Sue-Ann Levy, who covered city hall for the Toronto Sun for 11 years, is running in the midtown St. Paul's riding vacated by former Liberal cabinet minister Michael Bryant.
The Conservative party is so keen to have her that its president announced she is its candidate without waiting for a nomination meeting at which others could put their names forward.
The Sun, which has never been shy about promoting its own, said Premier Dalton McGuinty and his Liberals are "scared," because Levy is tireless, afraid of no one and fights for the underdog.
The Toronto Star, which supports the Liberals, said Levy is scrappy and hard-hitting and the Liberals fear that she is "a dream candidate" who could win and hurt their image.
A different picture of Levy emerges from her columns.

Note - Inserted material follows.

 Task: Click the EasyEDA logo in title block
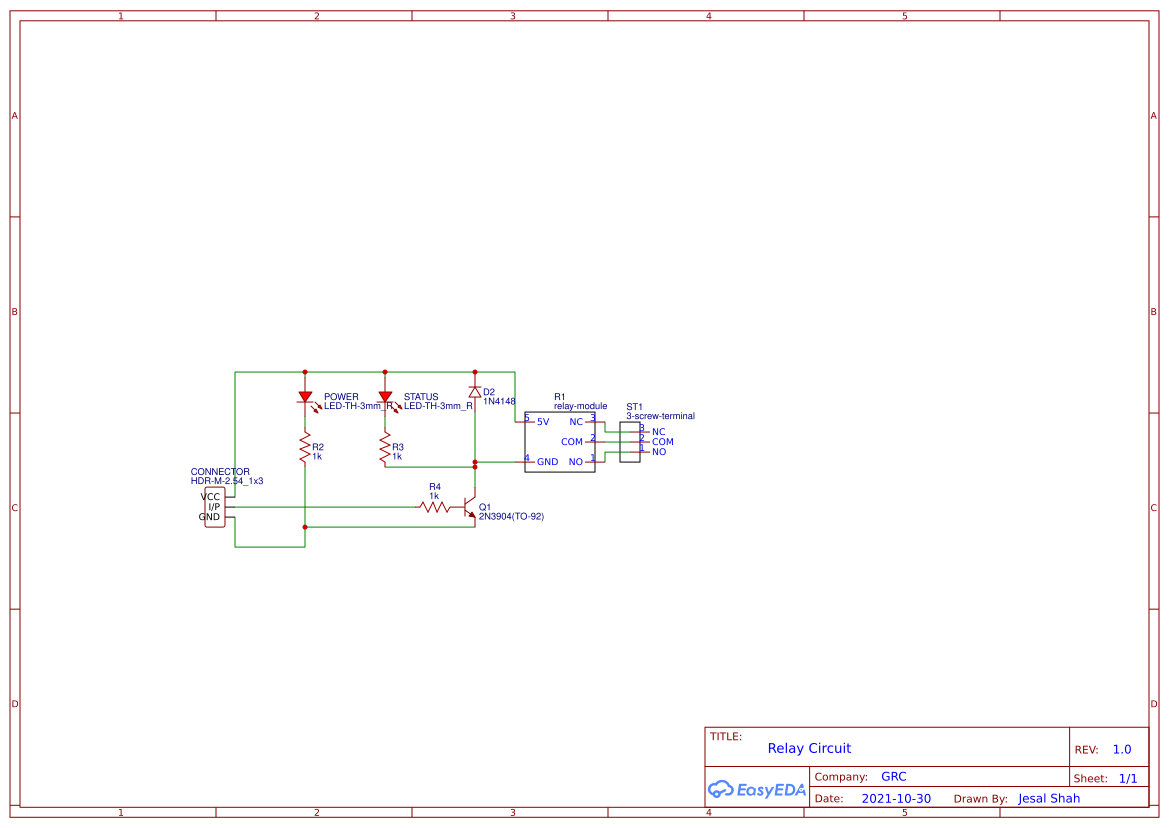pyautogui.click(x=757, y=789)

Her reach has extended as far as provincial politics. She has called McGuinty "car-hating," because he wants to extend public transit, and said he and Toronto Mayor David Miller are "cozy as two pigs in poop" on this issue, on which many will support the premier and mayor.
Levy criticized McGuinty for giving Toronto power to levy new taxes and Miller for using it, although it has long been recognized that the city lacked revenue sources, that reliance on property taxes provides inequities and that a level of government that spends money should take responsibility for raising it.

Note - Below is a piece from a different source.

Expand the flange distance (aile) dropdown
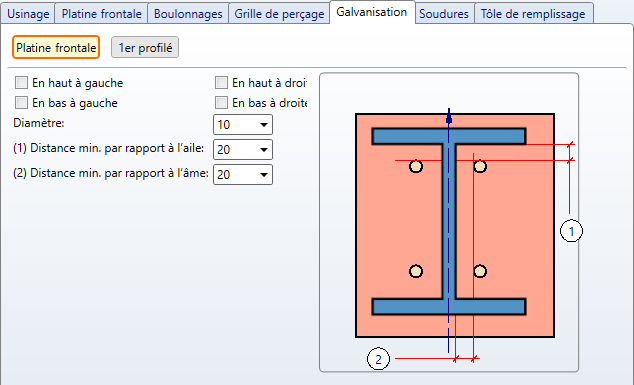 pos(243,150)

Levy is not always a fighter for those without power, because she has scoffed that agencies which go out on frigid nights and distribute blankets, food and a few words of comfort to people living on the streets, merely want to be trendy and "give the hardcore homeless the tools to stay on the streets."
This sounds like the former far-right Conservative premier, Mike Harris, who said in the 1990s that many live on the streets because they choose to, ignoring the many factors that put and keep people out of their homes.

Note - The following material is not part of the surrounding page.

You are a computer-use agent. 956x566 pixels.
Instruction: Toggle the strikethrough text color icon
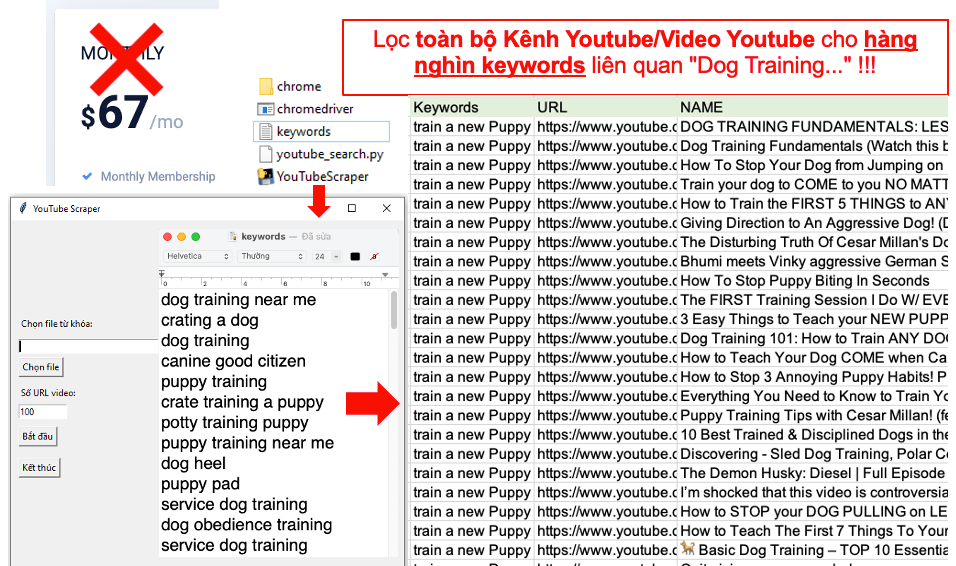coord(374,257)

Harris's views, which offended many, are now back in style under the Conservatives' new leader, Tim Hudak, and Levy will feel comfortable among them.
But she is best known for attacking, relentlessly and unceasingly, Toronto's mayor, who no doubt deserves some of it.
Miller, a Harvard graduate, brought an intelligence to the job that was lacking in previous years, and earlier ran unsuccessfully for the New Democrats.
Levy's columns have lashed at Miller day after day, particularly on the theme that he spends too much, and they lack understanding that demands for, and costs of, city services are increasing.
Her columns are short on reasoned, constructive criticism and long on name-calling and mainly a stream of epithets directed at Miller and those around him.
She has railed at Socialist Silly Hall, His Blondness, His Blond Locks, King David and his loyal henchmen, David and his lapdogs, the spendaholic mayor, the socialist mayor and his minions, the socialists and their feckless leader, and the childish brats in Miller's regime who refuse to get their house in order. Any humour in these wears off long before you read them for the 100th time.
Levy constantly quotes Miller's opponents at city hall, lobbies representing business and the right-wing Canadian Taxpayers Federation. You would have to search hard to find any that criticize business.
She almost never finds anyone who has a good word to say about the mayor, although such people should not be hard to find.
Since Miller has won two elections comfortably, there must be reasons people support him, but if there are, Levy has never told them to her readers.
Smart voters eventually will see that someone who tells only one side of a story as too biased to be believed, and the Liberals could win the byelection if they could get enough people to read the Tory candidate's back columns.